Dataset entries section start

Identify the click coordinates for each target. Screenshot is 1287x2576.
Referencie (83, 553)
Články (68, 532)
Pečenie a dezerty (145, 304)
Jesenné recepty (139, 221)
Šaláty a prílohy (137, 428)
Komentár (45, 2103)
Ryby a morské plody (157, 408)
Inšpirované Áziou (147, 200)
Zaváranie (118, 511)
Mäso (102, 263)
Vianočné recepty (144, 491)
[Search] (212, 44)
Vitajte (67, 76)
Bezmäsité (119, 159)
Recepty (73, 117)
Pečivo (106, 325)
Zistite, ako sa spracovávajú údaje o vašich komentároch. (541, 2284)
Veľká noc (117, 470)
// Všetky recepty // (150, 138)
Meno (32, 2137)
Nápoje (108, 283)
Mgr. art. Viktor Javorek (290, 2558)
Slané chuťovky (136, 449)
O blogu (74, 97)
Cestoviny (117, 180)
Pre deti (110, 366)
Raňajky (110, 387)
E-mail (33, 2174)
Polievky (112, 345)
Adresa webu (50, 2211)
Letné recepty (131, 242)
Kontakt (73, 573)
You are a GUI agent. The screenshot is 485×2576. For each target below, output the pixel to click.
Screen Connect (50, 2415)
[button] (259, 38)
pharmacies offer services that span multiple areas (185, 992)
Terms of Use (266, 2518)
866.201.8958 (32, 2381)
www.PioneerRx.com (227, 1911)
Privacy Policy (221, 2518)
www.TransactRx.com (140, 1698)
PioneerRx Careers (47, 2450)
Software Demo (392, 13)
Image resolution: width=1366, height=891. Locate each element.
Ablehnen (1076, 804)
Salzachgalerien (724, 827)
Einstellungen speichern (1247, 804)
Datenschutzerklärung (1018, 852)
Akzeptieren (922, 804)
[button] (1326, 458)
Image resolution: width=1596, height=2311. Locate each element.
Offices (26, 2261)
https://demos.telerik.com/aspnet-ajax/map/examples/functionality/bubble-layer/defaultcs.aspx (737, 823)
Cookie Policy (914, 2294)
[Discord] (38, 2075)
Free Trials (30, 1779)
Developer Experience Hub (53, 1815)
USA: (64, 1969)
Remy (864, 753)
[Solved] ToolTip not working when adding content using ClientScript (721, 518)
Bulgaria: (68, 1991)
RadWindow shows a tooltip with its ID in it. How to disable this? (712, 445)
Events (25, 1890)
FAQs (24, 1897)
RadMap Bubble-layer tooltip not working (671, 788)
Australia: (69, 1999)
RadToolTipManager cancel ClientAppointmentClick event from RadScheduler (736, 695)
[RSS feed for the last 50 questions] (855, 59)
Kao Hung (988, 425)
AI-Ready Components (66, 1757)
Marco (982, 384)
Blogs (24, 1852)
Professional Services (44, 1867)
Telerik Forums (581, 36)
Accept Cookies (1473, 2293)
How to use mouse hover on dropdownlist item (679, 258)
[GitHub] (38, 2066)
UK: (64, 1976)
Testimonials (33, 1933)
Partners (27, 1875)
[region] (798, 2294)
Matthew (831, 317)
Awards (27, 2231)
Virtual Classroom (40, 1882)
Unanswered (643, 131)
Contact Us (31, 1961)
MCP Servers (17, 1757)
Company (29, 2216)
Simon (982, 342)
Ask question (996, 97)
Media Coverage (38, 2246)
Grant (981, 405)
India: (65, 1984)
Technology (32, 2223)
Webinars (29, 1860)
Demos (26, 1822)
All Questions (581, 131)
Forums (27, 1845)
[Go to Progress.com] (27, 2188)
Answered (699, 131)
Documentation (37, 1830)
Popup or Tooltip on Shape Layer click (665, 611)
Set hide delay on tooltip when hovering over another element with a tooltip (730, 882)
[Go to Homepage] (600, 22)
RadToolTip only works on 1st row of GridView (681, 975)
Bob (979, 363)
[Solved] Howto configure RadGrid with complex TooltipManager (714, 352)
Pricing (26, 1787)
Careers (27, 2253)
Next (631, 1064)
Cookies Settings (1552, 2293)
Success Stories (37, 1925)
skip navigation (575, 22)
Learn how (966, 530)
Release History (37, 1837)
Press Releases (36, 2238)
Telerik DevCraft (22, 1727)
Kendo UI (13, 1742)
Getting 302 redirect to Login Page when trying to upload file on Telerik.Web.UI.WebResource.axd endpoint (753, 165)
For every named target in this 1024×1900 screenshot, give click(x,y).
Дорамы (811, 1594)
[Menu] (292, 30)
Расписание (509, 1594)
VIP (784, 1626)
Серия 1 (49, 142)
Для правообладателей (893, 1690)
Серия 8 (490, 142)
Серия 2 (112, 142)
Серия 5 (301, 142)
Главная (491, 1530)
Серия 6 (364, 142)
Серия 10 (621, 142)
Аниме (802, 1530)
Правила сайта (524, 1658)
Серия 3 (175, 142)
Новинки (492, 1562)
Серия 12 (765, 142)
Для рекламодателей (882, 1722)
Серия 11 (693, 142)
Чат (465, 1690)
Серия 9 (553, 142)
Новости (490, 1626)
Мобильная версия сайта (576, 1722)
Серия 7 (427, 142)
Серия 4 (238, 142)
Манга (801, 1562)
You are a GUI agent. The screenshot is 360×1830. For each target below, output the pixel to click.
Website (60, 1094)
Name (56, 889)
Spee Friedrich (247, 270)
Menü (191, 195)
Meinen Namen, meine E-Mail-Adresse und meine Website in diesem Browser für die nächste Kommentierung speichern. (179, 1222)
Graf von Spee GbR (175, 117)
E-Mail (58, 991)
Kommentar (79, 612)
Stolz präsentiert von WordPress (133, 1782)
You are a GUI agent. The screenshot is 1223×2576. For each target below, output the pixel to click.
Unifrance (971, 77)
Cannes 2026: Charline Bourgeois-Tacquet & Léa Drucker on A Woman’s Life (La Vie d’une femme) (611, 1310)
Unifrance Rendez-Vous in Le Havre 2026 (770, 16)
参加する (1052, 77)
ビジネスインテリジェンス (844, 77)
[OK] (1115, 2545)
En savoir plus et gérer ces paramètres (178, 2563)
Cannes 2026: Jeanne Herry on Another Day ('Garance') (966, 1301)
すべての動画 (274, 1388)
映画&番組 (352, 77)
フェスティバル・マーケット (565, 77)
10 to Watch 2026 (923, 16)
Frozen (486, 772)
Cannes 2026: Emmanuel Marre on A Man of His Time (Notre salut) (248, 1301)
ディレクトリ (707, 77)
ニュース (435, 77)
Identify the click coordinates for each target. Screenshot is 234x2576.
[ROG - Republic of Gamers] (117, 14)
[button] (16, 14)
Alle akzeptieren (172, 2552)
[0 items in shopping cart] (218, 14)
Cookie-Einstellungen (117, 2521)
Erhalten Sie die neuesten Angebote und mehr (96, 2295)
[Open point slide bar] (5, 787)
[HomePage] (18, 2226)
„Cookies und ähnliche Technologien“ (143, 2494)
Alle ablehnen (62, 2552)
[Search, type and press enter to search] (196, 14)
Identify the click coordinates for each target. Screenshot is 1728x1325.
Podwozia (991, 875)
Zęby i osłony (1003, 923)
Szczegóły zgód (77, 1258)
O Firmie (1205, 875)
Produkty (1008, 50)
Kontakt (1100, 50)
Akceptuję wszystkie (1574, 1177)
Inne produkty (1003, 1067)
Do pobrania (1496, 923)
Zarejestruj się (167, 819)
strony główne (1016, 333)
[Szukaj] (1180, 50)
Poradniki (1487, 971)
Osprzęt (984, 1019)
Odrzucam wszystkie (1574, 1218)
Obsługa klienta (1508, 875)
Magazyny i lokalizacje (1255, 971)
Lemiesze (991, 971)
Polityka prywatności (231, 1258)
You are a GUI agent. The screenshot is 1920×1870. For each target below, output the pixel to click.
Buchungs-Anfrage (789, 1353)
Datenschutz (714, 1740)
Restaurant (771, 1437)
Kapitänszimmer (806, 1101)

Dataset entries section end

▶ [Problem description] Retype all the material above precisely, with no line left out.

▶ [Task response]
Identify the click coordinates for each target. Screenshot is 1287x2576.
Referencie (83, 553)
Články (68, 532)
Pečenie a dezerty (145, 304)
Jesenné recepty (139, 221)
Šaláty a prílohy (137, 428)
Komentár (45, 2103)
Ryby a morské plody (157, 408)
Inšpirované Áziou (147, 200)
Zaváranie (118, 511)
Mäso (102, 263)
Vianočné recepty (144, 491)
[Search] (212, 44)
Vitajte (67, 76)
Bezmäsité (119, 159)
Recepty (73, 117)
Pečivo (106, 325)
Zistite, ako sa spracovávajú údaje o vašich komentároch. (541, 2284)
Veľká noc (117, 470)
// Všetky recepty // (150, 138)
Meno (32, 2137)
Nápoje (108, 283)
Mgr. art. Viktor Javorek (290, 2558)
Slané chuťovky (136, 449)
O blogu (74, 97)
Cestoviny (117, 180)
Pre deti (110, 366)
Raňajky (110, 387)
E-mail (33, 2174)
Polievky (112, 345)
Adresa webu (50, 2211)
Letné recepty (131, 242)
Kontakt (73, 573)
You are a GUI agent. The screenshot is 485×2576. For each target below, output the pixel to click.
Screen Connect (50, 2415)
[button] (259, 38)
pharmacies offer services that span multiple areas (185, 992)
Terms of Use (266, 2518)
866.201.8958 (32, 2381)
www.PioneerRx.com (227, 1911)
Privacy Policy (221, 2518)
www.TransactRx.com (140, 1698)
PioneerRx Careers (47, 2450)
Software Demo (392, 13)
Image resolution: width=1366, height=891. Locate each element.
Ablehnen (1076, 804)
Salzachgalerien (724, 827)
Einstellungen speichern (1247, 804)
Datenschutzerklärung (1018, 852)
Akzeptieren (922, 804)
[button] (1326, 458)
Image resolution: width=1596, height=2311. Locate each element.
Offices (26, 2261)
https://demos.telerik.com/aspnet-ajax/map/examples/functionality/bubble-layer/defaultcs.aspx (737, 823)
Cookie Policy (914, 2294)
[Discord] (38, 2075)
Free Trials (30, 1779)
Developer Experience Hub (53, 1815)
USA: (64, 1969)
Remy (864, 753)
[Solved] ToolTip not working when adding content using ClientScript (721, 518)
Bulgaria: (68, 1991)
RadWindow shows a tooltip with its ID in it. How to disable this? (712, 445)
Events (25, 1890)
FAQs (24, 1897)
RadMap Bubble-layer tooltip not working (671, 788)
Australia: (69, 1999)
RadToolTipManager cancel ClientAppointmentClick event from RadScheduler (736, 695)
[RSS feed for the last 50 questions] (855, 59)
Kao Hung (988, 425)
AI-Ready Components (66, 1757)
Marco (982, 384)
Blogs (24, 1852)
Professional Services (44, 1867)
Telerik Forums (581, 36)
Accept Cookies (1473, 2293)
How to use mouse hover on dropdownlist item (679, 258)
[GitHub] (38, 2066)
UK: (64, 1976)
Testimonials (33, 1933)
Partners (27, 1875)
[region] (798, 2294)
Matthew (831, 317)
Awards (27, 2231)
Virtual Classroom (40, 1882)
Unanswered (643, 131)
Contact Us (31, 1961)
MCP Servers (17, 1757)
Company (29, 2216)
Simon (982, 342)
Ask question (996, 97)
Media Coverage (38, 2246)
Grant (981, 405)
India: (65, 1984)
Technology (32, 2223)
Webinars (29, 1860)
Demos (26, 1822)
All Questions (581, 131)
Forums (27, 1845)
[Go to Progress.com] (27, 2188)
Answered (699, 131)
Documentation (37, 1830)
Popup or Tooltip on Shape Layer click (665, 611)
Set hide delay on tooltip when hovering over another element with a tooltip (730, 882)
[Go to Homepage] (600, 22)
RadToolTip only works on 1st row of GridView (681, 975)
Bob (979, 363)
[Solved] Howto configure RadGrid with complex TooltipManager (714, 352)
Pricing (26, 1787)
Careers (27, 2253)
Next (631, 1064)
Cookies Settings (1552, 2293)
Success Stories (37, 1925)
skip navigation (575, 22)
Learn how (966, 530)
Release History (37, 1837)
Press Releases (36, 2238)
Telerik DevCraft (22, 1727)
Kendo UI (13, 1742)
Getting 302 redirect to Login Page when trying to upload file on Telerik.Web.UI.WebResource.axd endpoint (753, 165)
For every named target in this 1024×1900 screenshot, give click(x,y).
Дорамы (811, 1594)
[Menu] (292, 30)
Расписание (509, 1594)
VIP (784, 1626)
Серия 1 (49, 142)
Для правообладателей (893, 1690)
Серия 8 (490, 142)
Серия 2 (112, 142)
Серия 5 (301, 142)
Главная (491, 1530)
Серия 6 (364, 142)
Серия 10 (621, 142)
Аниме (802, 1530)
Правила сайта (524, 1658)
Серия 3 (175, 142)
Новинки (492, 1562)
Серия 12 (765, 142)
Для рекламодателей (882, 1722)
Серия 11 (693, 142)
Чат (465, 1690)
Серия 9 (553, 142)
Новости (490, 1626)
Мобильная версия сайта (576, 1722)
Серия 7 (427, 142)
Серия 4 (238, 142)
Манга (801, 1562)
You are a GUI agent. The screenshot is 360×1830. For each target below, output the pixel to click.
Website (60, 1094)
Name (56, 889)
Spee Friedrich (247, 270)
Menü (191, 195)
Meinen Namen, meine E-Mail-Adresse und meine Website in diesem Browser für die nächste Kommentierung speichern. (179, 1222)
Graf von Spee GbR (175, 117)
E-Mail (58, 991)
Kommentar (79, 612)
Stolz präsentiert von WordPress (133, 1782)
You are a GUI agent. The screenshot is 1223×2576. For each target below, output the pixel to click.
Unifrance (971, 77)
Cannes 2026: Charline Bourgeois-Tacquet & Léa Drucker on A Woman’s Life (La Vie d’une femme) (611, 1310)
Unifrance Rendez-Vous in Le Havre 2026 (770, 16)
参加する (1052, 77)
ビジネスインテリジェンス (844, 77)
[OK] (1115, 2545)
En savoir plus et gérer ces paramètres (178, 2563)
Cannes 2026: Jeanne Herry on Another Day ('Garance') (966, 1301)
すべての動画 (274, 1388)
映画&番組 (352, 77)
フェスティバル・マーケット (565, 77)
10 to Watch 2026 (923, 16)
Frozen (486, 772)
Cannes 2026: Emmanuel Marre on A Man of His Time (Notre salut) (248, 1301)
ディレクトリ (707, 77)
ニュース (435, 77)
Identify the click coordinates for each target. Screenshot is 234x2576.
[ROG - Republic of Gamers] (117, 14)
[button] (16, 14)
Alle akzeptieren (172, 2552)
[0 items in shopping cart] (218, 14)
Cookie-Einstellungen (117, 2521)
Erhalten Sie die neuesten Angebote und mehr (96, 2295)
[Open point slide bar] (5, 787)
[HomePage] (18, 2226)
„Cookies und ähnliche Technologien“ (143, 2494)
Alle ablehnen (62, 2552)
[Search, type and press enter to search] (196, 14)
Identify the click coordinates for each target. Screenshot is 1728x1325.
Podwozia (991, 875)
Zęby i osłony (1003, 923)
Szczegóły zgód (77, 1258)
O Firmie (1205, 875)
Produkty (1008, 50)
Kontakt (1100, 50)
Akceptuję wszystkie (1574, 1177)
Inne produkty (1003, 1067)
Do pobrania (1496, 923)
Zarejestruj się (167, 819)
strony główne (1016, 333)
[Szukaj] (1180, 50)
Poradniki (1487, 971)
Osprzęt (984, 1019)
Odrzucam wszystkie (1574, 1218)
Obsługa klienta (1508, 875)
Magazyny i lokalizacje (1255, 971)
Lemiesze (991, 971)
Polityka prywatności (231, 1258)
You are a GUI agent. The screenshot is 1920×1870. For each target below, output the pixel to click.
Buchungs-Anfrage (789, 1353)
Datenschutz (714, 1740)
Restaurant (771, 1437)
Kapitänszimmer (806, 1101)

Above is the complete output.